Provided records >>
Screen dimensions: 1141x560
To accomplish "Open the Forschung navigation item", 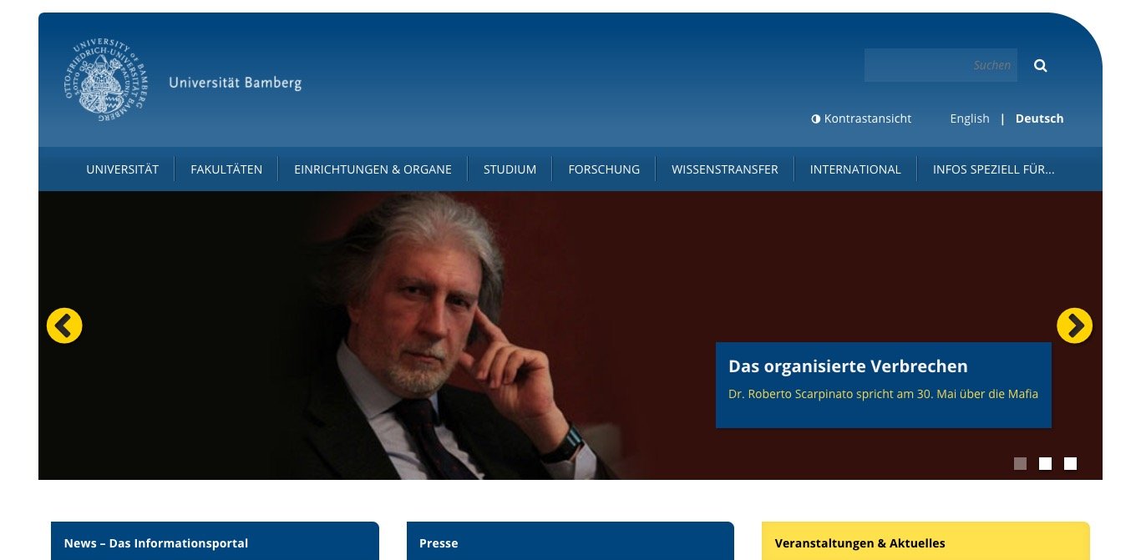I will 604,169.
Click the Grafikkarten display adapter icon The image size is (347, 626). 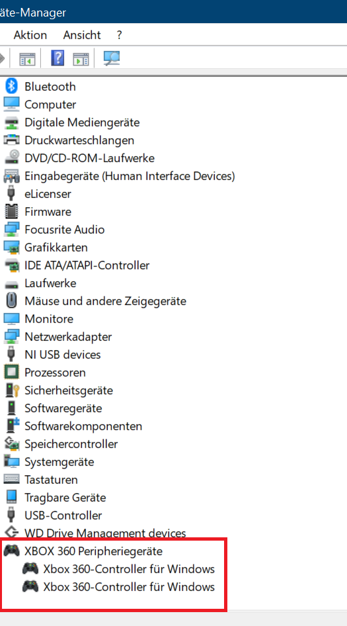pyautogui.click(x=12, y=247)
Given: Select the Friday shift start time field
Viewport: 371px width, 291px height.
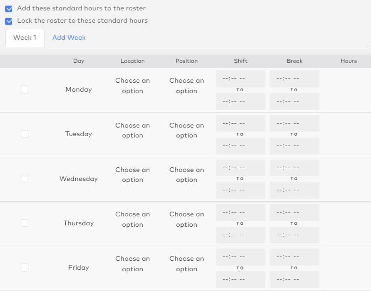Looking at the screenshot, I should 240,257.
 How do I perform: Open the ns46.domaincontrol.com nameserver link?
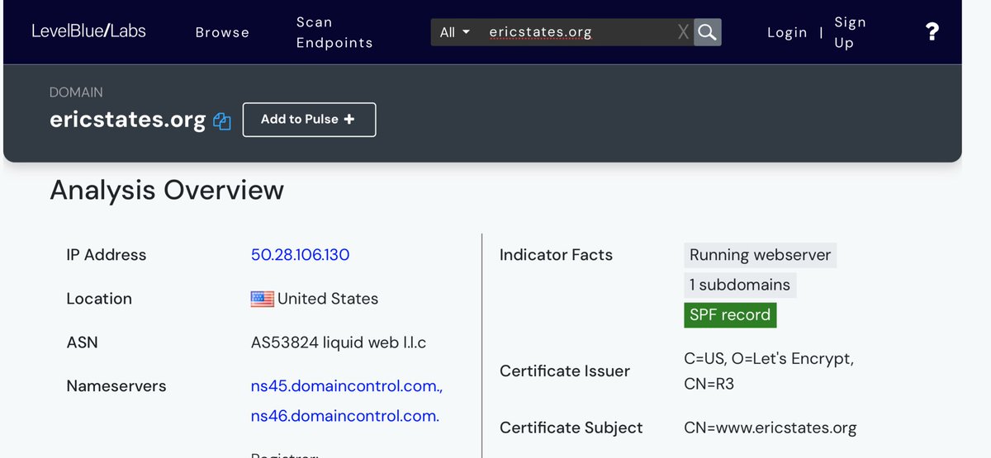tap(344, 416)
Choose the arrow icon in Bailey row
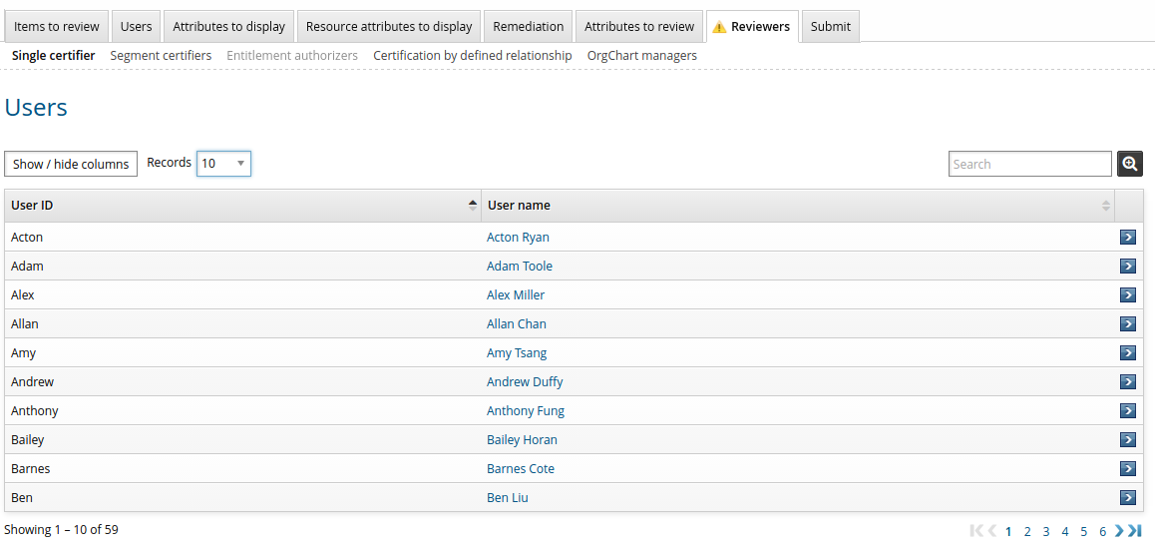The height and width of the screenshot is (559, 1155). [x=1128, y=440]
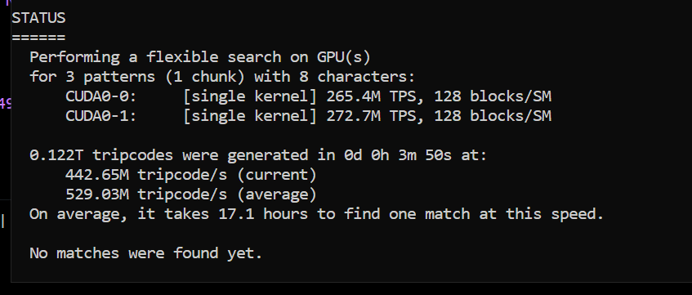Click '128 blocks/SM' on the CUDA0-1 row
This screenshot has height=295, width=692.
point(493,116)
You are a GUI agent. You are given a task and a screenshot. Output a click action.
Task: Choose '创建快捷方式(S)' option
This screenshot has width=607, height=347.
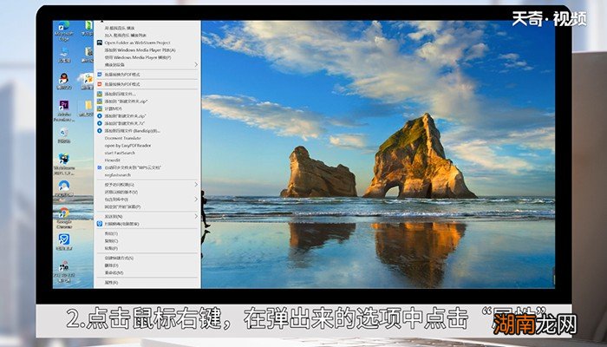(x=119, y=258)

Problem >> The line containing "Choose the arrow icon in Bailey row" and every line after it, through the end of the material above, are to be printed exactly; no pictures belong in the output.

Answer for the task >>
Choose the arrow icon in Bailey row
The height and width of the screenshot is (559, 1155). [x=1128, y=440]
Click '128 blocks/SM' on the CUDA0-1 row
This screenshot has height=295, width=692.
point(493,116)
You are a GUI agent. You are given a task and a screenshot. Output a click action.
Task: Choose '创建快捷方式(S)' option
This screenshot has width=607, height=347.
(x=119, y=258)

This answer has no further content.